English
Leon Trotsky
Fascism: What it is and how to fight it

Does the petty bourgeoisie fear revolution?

From Whither France

Parliamentary cretins, who consider themselves connoisseurs of the people, like to repeat: “One must not frighten the middle classes with revolution. They do not like extremes.” In this general form, this affirmation is absolutely false. Naturally, the petty proprietor prefers order so long as business is going well and so long as he hopes that tomorrow it will go better.

But when this hope is lost, he is easily enraged and is ready to give himself over to the most extreme measures. Otherwise, how could he have overthrown the democratic state and brought fascism to power in Italy and Germany? The despairing petty bourgeois sees in fascism, above all, a fighting force against big capital, and believes that, unlike the working-class parties which deal only in words, fascism will use force to establish more “justice.” The peasant and the artisan are in their manner realists. They understand that one cannot forgo the use of force.

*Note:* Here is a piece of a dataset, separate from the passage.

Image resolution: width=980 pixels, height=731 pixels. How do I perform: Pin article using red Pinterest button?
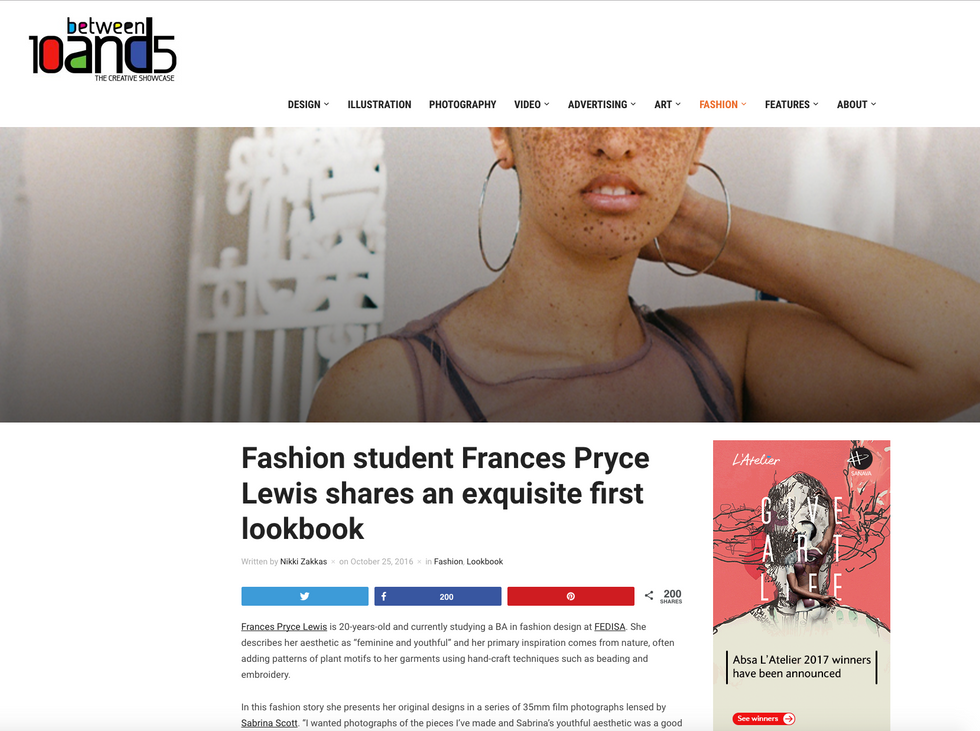point(571,596)
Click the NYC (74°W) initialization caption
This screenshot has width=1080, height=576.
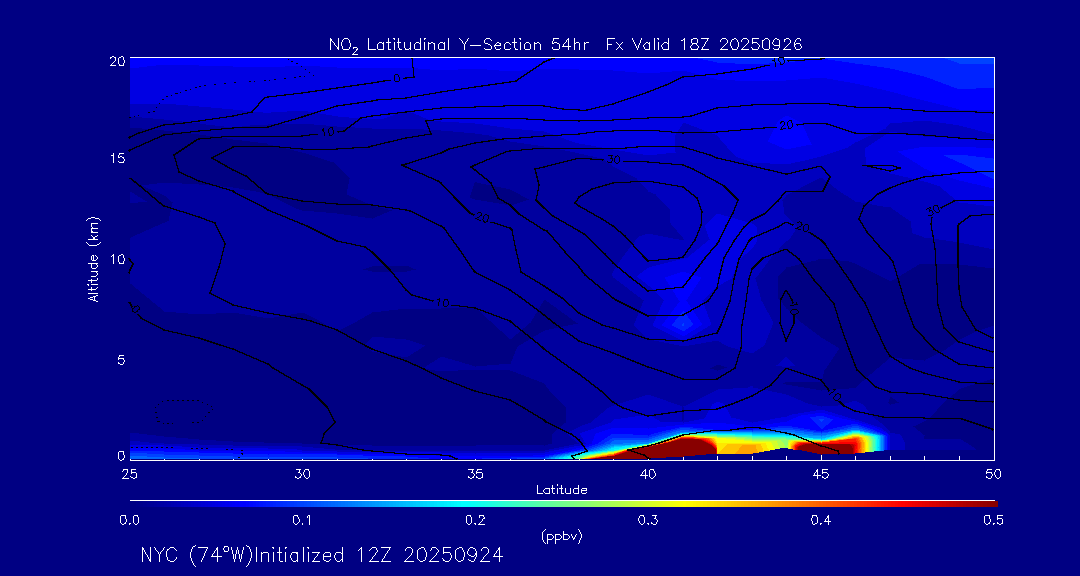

It is false, thrice false, to affirm that the present petty bourgeoisie is not going to the working-class parties because it fears “extreme measures.” Quite the contrary. The lower petty bourgeoisie, its great masses, only see in the working-class parties parliamentary machines. They do not believe in their strength, nor in their capacity to struggle, nor in their readiness this time to conduct the struggle to the end.

And if this is so, is it worth the trouble to replace the democratic capitalist representatives by their parliamentary confreres on the left? That is how the semi-exploited, ruined, and discontented proprietor reasons of feels. Without an understanding of this psychology of the peasants, the artisans, the employees, the petty functionaries, etc.—a psychology which flows from the social crisis—it is impossible to elaborate a correct policy. The petty bourgeoisie is economically dependent and politically atomized. That is why it cannot conduct an independent policy. It needs a “leader” who inspires it with confidence. This individual or collective leadership, i.e., a personage or party, can be given to it by one or the other of the fundamental classes—either the big bourgeoisie or the proletariat. Fascism unties and arms the scattered masses. Out of human dust, it organizes combat detachments. It thus gives the petty bourgeoisie the illusion of being an independent force. It begins to imagine that it will really command the state. It is not surprising that these illusions and hopes turn the head of the petty bourgeoisie!

But the petty bourgeoisie can also find a leader in the proletariat. This was demonstrated in Russia and partially in Spain. In Italy, in Germany, and in Austria, the petty bourgeoisie gravitated in this direction. But the parties of the proletariat did not rise to their historic task.

To bring the petty bourgeoisie to its side, the proletariat must win its confidence. And for that it must have confidence in its own strength.

It must have a clear program of action and must be ready to struggle for power by all possible means. Tempered by its revolutionary party for a decisive and pitiless struggle, the proletariat says to the peasants and petty bourgeoisie of the cities:

“We are struggling for power. Here is our program. We are ready to discuss with you changes in this program. We will employ violence only against big capital and its lackeys, but with you toilers, we desire to conclude an alliance on the basis of a given program.”

The peasants will understand such language. Only, they must have faith in the capacity of the proletariat to seize power.

But for that it is necessary to purge the united front of all equivocation, of all indecision, of all hollow phrases. It is necessary to understand the situation and to place oneself seriously on the revolutionary road.